L’Enfant ébranlé de Tang Xiao

Titre : L’Enfant ébranlé

Auteur : Tang Xiao

Editeur vf : Kana (Made In)

Année de parution vf : 2020

Nombre de pages : 392

Histoire : Yang Hao, 10 ans, partage son temps entre l’école et les inévitables compositions à rédiger, ses copains, avec qui il joue aux jeux video, et sa vie à la maison.
Yang Hao est à l’âge où l’on fait des choses dont on n’est pas toujours fier et dont on aimerait se repentir. L’âge où l’on fait des rencontres que nos parents n’apprécient guère.
Son père, absent depuis de long mois pour son travail, est enfin de retour à la maison. Ce père qui va venir le chercher après les cours, celui qui va le protéger des plus grands, celui qui va le comprendre…
Du moins, c’est ce qu’imaginait Yang Hao. Mais les choses vont prendre une autre tournure. Une dernière rédaction, avec pour thème « décrivez votre père » va être l’occasion pour Yang Hao de se confronter à la réalité. Faire descendre de son piédestal son père pour s’en construire un « idéal » fait de ses rencontres.
Yang Hao va tout simplement grandir.

Mon avis :

Depuis plusieurs années, je suis assez friande des titres que propose Kana dans sa collection Made In, qui pour moi regroupe des titres d’auteurs, qui sont souvent des oneshots aux thèmes et mises en forme fortes, la preuve avec Undercurrent, qui est l’un de mes titres préférés. L’enfant ébranlé est dans la même veine.

Cette fois, place à un manhua cependant, une bande dessinée chinoise, dessinée et écrite par Tang Xiao diplômé de la Beijing Film Academy en 2011 et qui a sorti son premier livre Summer Vacation en 2014 à Hong Kong avant de remporter le Golden Award de la 12e Japan International Manga Award en 2019. Un jeune auteur définitivement à suivre dont les influences revendiquées sont entre autre Dragon Ball et Saint Seiya, deux dessins animés cultes de mon enfance 😀

Pour ma part, je lis peu de bande dessinée asiatique hors manga et c’est un tort car il y a une vraie richesse dans les productions coréennes, chinoises ou encore taïwanaises et chaque fois que je m’y aventure, c’est une vraie réussite. J’ai par exemple adoré Princesse Vagabonde de Da Xia, Retour aux sources de Hsuan Zuo ou encore Elle qui se laissait dévorer 61Chi. Leur point commun, parler de leur culture et/ou de problème sociétaux encrés dans leur culture. Il en va de même pour L’enfant ébranlé de Tang Xiao.

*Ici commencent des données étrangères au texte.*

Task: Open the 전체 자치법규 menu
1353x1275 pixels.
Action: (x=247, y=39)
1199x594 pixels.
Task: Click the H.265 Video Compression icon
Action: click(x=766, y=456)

Dans une petite ville de la Chine des années 90, le jeune Yang Hao partage son temps entre l’école où il adore rédiger des rédactions, ses amis avec qui il joue aux jeux vidéos et sa famille, surtout composée de sa mère puisque son père est le grand absent. Mais cela change le jour où il se fait remarquer pour un de ses textes, qu’il se fait menacer par un autre écolier et que son père rentre. Tout alors se met en branle pour lui prouver que la vie n’est pas immuable mais au contraire qu’elle est très changeante.

J’ai toujours été une fan des récits tranche de vie, surtout quand ils sont bien menés. Ici, le récit de la vie d’écolier et d’enfant de 10 ans Yang Hao m’a beaucoup plus part sa simplicité et son réalisme. Il n’y a rien de flamboyant ici, juste des petits moments de vie que connaissent bien des enfants chinois de son âge dans le même cadre et pourtant c’est passionnant à suivre. On tourne et tourne les pages pour suivre les aventures de ce petit garçon.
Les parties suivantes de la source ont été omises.